KUMDAN YÜREK

kumdan yürek

Bu defa çok uzaklardan, Tanzanya’dan dilimize ulaşan bir romanı tanıtacağım: Kumdan Yürek. Dilek Kitaplığı Kitap Kulübü’nün Aralık ayı kitabıydı. Mutlaka biliyorsunuz, Kumdan Yürek’in yazarı Abdulrezak Gurnah 2021 yılı Nobel Edebiyat Ödülü’nü almaya hak kazanmıştı. Usta bir kalem olduğunu anladım, Kumdan Yürek de iyi ki okudum dediğim romanlardan biri oldu. Neden mi? Haydi, o zaman kısaca da olsa anlatmaya çalışayım…

Öncelikle yazar Abdurezak Gurnah’tan biraz bahsetmek isterim. Kolonyal edebiyatın temsilcilerinden kabul ediliyor. Bu romanın değerlendirmesini yaptığımız toplantıda bilgi dağırcığıma eklenen bu terim şunu söylüyor: Sömürge halinde yaşamak zorunda kalan toplumların geliştirdiği eleştirisel edebiyat türü. Bir de Postkolonyalizm var.
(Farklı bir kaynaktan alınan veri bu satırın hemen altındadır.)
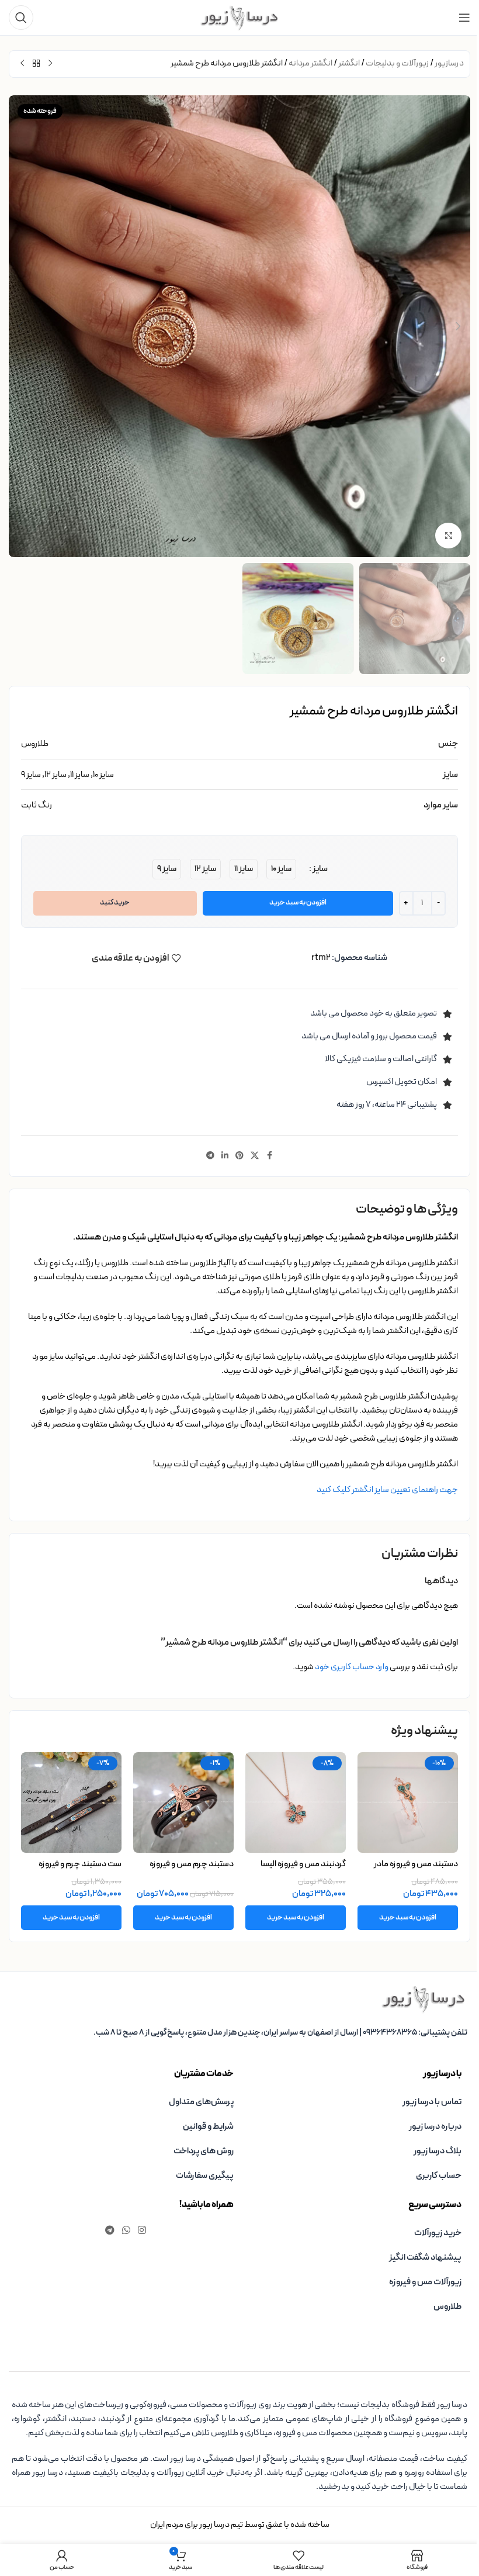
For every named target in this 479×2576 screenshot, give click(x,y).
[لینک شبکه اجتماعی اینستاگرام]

O da sömürgecilik sonrası anlamına geliyor. Yaşanan sorunlar hem felsefi hem de edebi yönden işleniyor. Yazar 1948 Zanzibar, Tanzanya doğumlu. Çocukluğunda Tanzanya Sultanlığı olan ülkesinde yaşanan kanlı devrim sırasında İngiltere’ye göçmüş. Hem doğduğu ülkede arap kökenli olmasından dolayı, hem de göçtüğü İngiltere’de müslüman ve Afrikalı olması nedeniyle yaşamı çok kolay olmamış. Eğitimi İngiltere’de tamamlamış. Eserlerini kendi dilinde değil, İngilizce yazmış. Postkolonyal edebiyat üzerinde uzmanlaşıp, uzun süre edebiyat profesörü olarak görev yapmış.

Bu romanla birlikte öğrendiğim bir diğer şey de Svahili dili diye bir dil olduğuydu. Bu Abdurezak Gurnah’ın ana dili, romanda da işleniyor. Kahraman kendi dilinde konuşan insanları bulmakta zorlanıyor. Yaşayan bir varlık olan dilin iki kişi arasında iletişimi sağladığını, konuşanı kalmayınca nasıl yok olduğunu yazar kelimelerle resmen zihnime resmetti diyebilirim. Aynı zamanda Afrika kıtasında ne kadar fazla dil, din, lehçe ve ırk olduğunu konusunda farkındalığımı arttırdı.

Roman Shakespeare‘in Kısasa Kısas komedisinin bir üst metini olarak yazılmış. İletişim Yayınları’ndan çıkan romanın uzun önsözünde bu konu anlatılıyor. Ancak benim tavsiyem önsözü okumayı sona bırakmanız. Toplamızın sonunda bir arkadaşım bu konuya dikkat çekip yayınevinin bu bölümü sonsöz olarak vermesinin daha doğru olacağını vurgulamıştı. Hatta benim yaptığım gibi Kısasa Kısas okumasını da önden değil, Kumdan Yürek’i okuyup bitirdikten sonra yapmanızı tavsiye ederim. Temel olay kurgusu anlamında benzerlik var ancak romanın akışındaki büyüyü bozmamak adına tüm bunları sona bırakmak daha doğru olacaktır.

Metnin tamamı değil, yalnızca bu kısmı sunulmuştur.